____ Provided passage
Dictation Mode for Emacs

There is a wide range of input mechanisms for computers, starting with keyboards (which are relatively mature) and extending to various types of neural interfaces (currently under research). Speech lies somewhere on this spectrum with a lot of promises but still not much to show for. Keeping accessibility aspects aside, I think speech is mature enough to be used for drafting ideas and taking notes. Maybe not so much for structured writing like programming or final versions of most prose.

We have transcription tools that can work as dictation interfaces but they inevitably make mistakes and mishandle speech disfluencies, fixing which offline takes a lot of additional time. I wanted to explore augmenting transcription tools with LLMs to enable real-time edits. If done well this should feel as if you are talking to a human writer.

I had this idea for some time but kept delaying this for many months. Finally I stopped thinking about it altogether when I saw Aqua Voice launch. Recently I got some free time so attempted this as I needed a dictation tool for Emacs, which is where I do all of my writings.
________
Print the stretch of the Emacs dictation page from "We have transcription" through "a human writer." without changing a word.
____ Information shown
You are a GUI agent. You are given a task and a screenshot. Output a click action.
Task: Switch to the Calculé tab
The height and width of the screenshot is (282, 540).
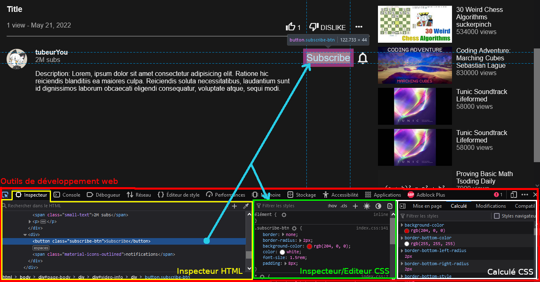pos(459,206)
________
» **Answer for this exercise**:
We have transcription tools that can work as dictation interfaces but they inevitably make mistakes and mishandle speech disfluencies, fixing which offline takes a lot of additional time. I wanted to explore augmenting transcription tools with LLMs to enable real-time edits. If done well this should feel as if you are talking to a human writer.